** Texte retenu **
-=-=-
Déforestation et changement climatiqueLe Luxembourg s'oppose à son tour au projet d'accord UE-Mercosur

Gaël Arellano
Le ministère des Affaires étrangères luxembourgeois a fait savoir lundi qu'il "ne pourra pas apporter son soutien" à la signature de l'accord UE-Mercosur.
Le ministre des Affaires étrangères luxembourgeois, Jean Asselborn
Le ministre des Affaires étrangères luxembourgeois, Jean Asselborn
© AFP

Après la France, c'est au tour du Luxembourg de s'opposer à la signature de l'accord UE-Mercosur. En effet, lundi, le ministère des Affaires étrangères a confirmé que le Grand-Duché "ne pourra pas apporter son soutien à la signature de cet accord" dans une réponse parlementaire adressée au député DP Gusty Graas.

Le ministère demande des "engagements complémentaires en matière de lutte contre le changement climatique et contre la déforestation" aux pays du Mercosur (Brésil, Argentine, Uruguay, Paraguay). Une position déjà adoptée par le gouvernement français après la publication du rapport Ambec.
-=-=-
** Lignes affichées **
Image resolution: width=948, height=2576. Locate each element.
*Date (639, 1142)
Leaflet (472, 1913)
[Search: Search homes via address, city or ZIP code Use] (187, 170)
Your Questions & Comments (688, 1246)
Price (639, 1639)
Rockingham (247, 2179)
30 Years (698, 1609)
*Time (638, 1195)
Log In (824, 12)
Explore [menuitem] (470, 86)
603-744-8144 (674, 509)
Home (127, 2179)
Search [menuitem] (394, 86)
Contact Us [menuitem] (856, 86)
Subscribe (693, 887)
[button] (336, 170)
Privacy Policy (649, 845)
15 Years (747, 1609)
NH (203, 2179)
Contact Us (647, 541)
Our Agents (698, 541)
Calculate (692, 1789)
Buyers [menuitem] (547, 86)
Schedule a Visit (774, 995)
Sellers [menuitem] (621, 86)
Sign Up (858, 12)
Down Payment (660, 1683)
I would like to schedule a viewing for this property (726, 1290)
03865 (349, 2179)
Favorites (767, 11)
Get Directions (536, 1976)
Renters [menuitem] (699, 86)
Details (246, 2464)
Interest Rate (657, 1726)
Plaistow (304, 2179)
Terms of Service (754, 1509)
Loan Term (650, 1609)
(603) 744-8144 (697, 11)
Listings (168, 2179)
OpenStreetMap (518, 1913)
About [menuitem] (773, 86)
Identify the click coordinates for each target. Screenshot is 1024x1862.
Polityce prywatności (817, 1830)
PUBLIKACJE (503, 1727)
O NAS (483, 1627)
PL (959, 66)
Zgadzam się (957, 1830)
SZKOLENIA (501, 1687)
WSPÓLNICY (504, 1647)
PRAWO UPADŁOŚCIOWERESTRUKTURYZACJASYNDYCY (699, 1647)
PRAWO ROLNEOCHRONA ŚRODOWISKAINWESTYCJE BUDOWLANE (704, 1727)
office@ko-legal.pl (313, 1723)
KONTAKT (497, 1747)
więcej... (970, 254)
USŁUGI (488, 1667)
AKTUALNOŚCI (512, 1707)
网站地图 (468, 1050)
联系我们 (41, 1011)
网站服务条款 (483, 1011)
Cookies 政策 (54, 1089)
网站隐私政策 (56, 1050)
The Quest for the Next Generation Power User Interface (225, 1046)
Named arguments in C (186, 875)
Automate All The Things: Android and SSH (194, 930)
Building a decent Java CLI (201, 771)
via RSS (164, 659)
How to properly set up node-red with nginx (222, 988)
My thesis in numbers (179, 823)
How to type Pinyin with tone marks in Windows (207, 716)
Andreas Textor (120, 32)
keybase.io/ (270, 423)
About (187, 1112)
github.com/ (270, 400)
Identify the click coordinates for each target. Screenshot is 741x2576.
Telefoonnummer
-=-=-
** Actions demandées **
(1) Répétez mot pour mot le passage de l'article sur le Mercosur qui va de « Après la France, c'est » jusqu'à « du rapport Ambec. » inclus.
(2) Répondez à ces questions d'après l'article sur le Mercosur :
(a) À quel député la réponse parlementaire du ministère était-elle adressée ?
(b) Quels pays du Mercosur sont énumérés ?
(c) La publication de quel rapport a précédé l'adoption de cette même position par le gouvernement français ?
Les lignes affichées ne sont pas nécessaires.

** Résultats dans l'ordre **
(1)
Après la France, c'est au tour du Luxembourg de s'opposer à la signature de l'accord UE-Mercosur. En effet, lundi, le ministère des Affaires étrangères a confirmé que le Grand-Duché "ne pourra pas apporter son soutien à la signature de cet accord" dans une réponse parlementaire adressée au député DP Gusty Graas.

Le ministère demande des "engagements complémentaires en matière de lutte contre le changement climatique et contre la déforestation" aux pays du Mercosur (Brésil, Argentine, Uruguay, Paraguay). Une position déjà adoptée par le gouvernement français après la publication du rapport Ambec.

(2)
(a) Au député DP Gusty Graas.
(b) Le Brésil, l'Argentine, l'Uruguay et le Paraguay.
(c) Le rapport Ambec.